[Start]

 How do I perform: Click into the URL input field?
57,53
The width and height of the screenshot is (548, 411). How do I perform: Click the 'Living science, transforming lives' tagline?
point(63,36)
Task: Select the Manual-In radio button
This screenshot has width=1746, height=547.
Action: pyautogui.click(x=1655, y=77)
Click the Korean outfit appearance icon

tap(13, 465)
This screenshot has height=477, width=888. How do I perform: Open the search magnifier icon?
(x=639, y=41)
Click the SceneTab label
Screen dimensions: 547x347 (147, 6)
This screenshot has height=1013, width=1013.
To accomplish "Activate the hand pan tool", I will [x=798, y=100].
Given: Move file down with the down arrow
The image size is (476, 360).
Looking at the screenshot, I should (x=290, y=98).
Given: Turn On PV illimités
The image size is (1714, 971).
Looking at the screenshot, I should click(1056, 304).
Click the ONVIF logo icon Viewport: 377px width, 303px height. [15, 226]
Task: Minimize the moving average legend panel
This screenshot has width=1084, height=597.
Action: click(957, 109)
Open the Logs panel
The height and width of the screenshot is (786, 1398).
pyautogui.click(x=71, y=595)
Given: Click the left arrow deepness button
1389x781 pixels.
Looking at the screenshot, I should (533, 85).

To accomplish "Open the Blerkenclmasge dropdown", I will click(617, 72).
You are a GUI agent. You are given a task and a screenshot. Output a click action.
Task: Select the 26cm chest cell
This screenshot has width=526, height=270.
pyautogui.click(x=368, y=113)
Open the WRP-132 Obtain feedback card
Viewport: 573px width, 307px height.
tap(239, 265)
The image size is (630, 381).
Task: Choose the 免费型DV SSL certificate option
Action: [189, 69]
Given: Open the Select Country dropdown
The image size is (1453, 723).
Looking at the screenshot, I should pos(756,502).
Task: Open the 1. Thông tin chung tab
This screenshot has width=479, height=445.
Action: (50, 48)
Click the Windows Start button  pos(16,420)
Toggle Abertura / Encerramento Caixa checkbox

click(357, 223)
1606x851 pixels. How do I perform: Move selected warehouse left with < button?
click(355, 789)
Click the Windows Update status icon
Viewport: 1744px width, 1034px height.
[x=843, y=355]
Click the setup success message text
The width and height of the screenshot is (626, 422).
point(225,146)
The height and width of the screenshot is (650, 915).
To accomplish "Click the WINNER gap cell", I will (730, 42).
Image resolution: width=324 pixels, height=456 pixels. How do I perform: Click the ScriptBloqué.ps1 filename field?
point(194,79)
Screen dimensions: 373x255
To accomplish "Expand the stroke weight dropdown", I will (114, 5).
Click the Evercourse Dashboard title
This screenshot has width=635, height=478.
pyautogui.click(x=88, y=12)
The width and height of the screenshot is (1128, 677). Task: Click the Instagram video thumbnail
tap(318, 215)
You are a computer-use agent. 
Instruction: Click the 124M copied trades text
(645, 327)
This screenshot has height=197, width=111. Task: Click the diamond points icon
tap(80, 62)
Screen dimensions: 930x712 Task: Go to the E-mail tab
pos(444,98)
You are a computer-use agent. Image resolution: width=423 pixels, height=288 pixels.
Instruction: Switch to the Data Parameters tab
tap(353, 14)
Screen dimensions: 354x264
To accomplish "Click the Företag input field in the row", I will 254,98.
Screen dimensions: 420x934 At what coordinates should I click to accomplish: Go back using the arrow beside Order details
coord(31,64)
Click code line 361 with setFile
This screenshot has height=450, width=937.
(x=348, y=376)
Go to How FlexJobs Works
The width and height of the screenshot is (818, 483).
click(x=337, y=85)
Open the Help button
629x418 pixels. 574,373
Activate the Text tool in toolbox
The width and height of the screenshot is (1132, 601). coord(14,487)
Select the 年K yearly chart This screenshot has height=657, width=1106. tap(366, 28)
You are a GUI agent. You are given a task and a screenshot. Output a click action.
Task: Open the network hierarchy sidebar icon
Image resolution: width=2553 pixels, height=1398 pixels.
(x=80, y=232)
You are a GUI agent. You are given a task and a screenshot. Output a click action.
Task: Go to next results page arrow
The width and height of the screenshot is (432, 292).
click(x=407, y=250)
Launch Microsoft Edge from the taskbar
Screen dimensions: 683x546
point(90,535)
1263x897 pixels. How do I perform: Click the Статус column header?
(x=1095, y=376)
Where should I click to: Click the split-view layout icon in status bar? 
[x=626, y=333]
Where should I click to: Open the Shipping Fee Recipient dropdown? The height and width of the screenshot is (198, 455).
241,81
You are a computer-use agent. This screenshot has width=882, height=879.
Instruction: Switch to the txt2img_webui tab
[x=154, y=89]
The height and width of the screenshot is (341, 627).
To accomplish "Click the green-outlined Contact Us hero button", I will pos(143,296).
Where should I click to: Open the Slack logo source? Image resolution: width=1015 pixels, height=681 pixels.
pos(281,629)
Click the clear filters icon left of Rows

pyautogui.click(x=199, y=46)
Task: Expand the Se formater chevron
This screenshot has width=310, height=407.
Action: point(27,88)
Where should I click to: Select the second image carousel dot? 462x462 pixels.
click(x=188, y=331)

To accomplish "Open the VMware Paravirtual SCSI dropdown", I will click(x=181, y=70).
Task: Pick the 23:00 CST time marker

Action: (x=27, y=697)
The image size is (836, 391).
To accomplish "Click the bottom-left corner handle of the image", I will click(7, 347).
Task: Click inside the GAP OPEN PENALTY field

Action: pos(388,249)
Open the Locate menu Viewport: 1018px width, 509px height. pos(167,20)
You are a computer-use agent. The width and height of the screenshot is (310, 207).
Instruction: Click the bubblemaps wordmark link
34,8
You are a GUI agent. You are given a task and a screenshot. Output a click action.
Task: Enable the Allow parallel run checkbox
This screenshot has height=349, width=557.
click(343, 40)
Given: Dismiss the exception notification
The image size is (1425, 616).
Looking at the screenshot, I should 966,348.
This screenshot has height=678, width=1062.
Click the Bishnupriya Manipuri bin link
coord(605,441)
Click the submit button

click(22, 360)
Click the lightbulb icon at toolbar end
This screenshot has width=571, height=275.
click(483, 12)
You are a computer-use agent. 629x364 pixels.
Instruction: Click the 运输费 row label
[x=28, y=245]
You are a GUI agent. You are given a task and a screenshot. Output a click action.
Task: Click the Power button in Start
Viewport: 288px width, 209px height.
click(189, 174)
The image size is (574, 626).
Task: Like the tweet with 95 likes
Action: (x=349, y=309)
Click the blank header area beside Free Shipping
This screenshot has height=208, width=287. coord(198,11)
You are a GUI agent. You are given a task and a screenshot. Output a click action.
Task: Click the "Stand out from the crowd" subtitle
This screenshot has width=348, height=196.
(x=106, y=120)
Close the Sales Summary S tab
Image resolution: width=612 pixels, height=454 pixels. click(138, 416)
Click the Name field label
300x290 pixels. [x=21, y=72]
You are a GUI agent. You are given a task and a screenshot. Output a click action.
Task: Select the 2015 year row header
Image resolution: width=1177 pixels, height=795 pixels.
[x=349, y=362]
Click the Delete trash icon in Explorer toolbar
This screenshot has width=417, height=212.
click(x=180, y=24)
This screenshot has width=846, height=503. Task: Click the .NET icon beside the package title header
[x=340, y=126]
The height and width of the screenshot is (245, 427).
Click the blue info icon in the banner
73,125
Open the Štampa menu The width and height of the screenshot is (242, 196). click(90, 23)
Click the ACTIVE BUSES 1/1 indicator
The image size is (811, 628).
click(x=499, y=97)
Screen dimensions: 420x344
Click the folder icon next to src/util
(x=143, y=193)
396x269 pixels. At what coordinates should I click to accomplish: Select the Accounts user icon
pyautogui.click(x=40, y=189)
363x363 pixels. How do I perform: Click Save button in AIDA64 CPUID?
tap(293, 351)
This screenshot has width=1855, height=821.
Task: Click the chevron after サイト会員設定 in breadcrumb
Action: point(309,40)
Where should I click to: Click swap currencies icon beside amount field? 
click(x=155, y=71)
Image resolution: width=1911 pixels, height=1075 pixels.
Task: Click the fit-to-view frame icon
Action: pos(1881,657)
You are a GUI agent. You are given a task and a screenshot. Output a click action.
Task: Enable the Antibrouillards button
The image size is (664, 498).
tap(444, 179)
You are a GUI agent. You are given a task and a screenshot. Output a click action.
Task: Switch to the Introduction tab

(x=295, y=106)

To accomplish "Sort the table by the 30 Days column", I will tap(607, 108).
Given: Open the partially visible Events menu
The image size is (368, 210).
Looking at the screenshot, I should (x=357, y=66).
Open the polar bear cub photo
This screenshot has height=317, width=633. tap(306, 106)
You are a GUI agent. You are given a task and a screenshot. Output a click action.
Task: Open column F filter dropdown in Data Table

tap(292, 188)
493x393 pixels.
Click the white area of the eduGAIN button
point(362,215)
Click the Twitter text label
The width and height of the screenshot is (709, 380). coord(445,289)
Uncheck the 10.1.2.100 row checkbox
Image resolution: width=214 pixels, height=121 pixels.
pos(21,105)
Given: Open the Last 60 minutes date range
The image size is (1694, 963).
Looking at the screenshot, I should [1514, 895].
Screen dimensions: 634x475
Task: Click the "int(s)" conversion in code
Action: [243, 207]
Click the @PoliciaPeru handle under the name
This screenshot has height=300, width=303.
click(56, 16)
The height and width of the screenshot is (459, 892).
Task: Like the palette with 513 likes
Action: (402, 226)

[End]

*Stated problem:* Return, verbatim, the stretch of the material from the line containing "Task: Expand the Se formater chevron" through the line containing "Action: pos(388,249)", including both of those lines.

*Result for this exercise:*
Task: Expand the Se formater chevron
This screenshot has width=310, height=407.
Action: point(27,88)
Where should I click to: Select the second image carousel dot? 462x462 pixels.
click(x=188, y=331)

To accomplish "Open the VMware Paravirtual SCSI dropdown", I will click(x=181, y=70).
Task: Pick the 23:00 CST time marker

Action: (x=27, y=697)
The image size is (836, 391).
To accomplish "Click the bottom-left corner handle of the image", I will click(7, 347).
Task: Click inside the GAP OPEN PENALTY field

Action: pos(388,249)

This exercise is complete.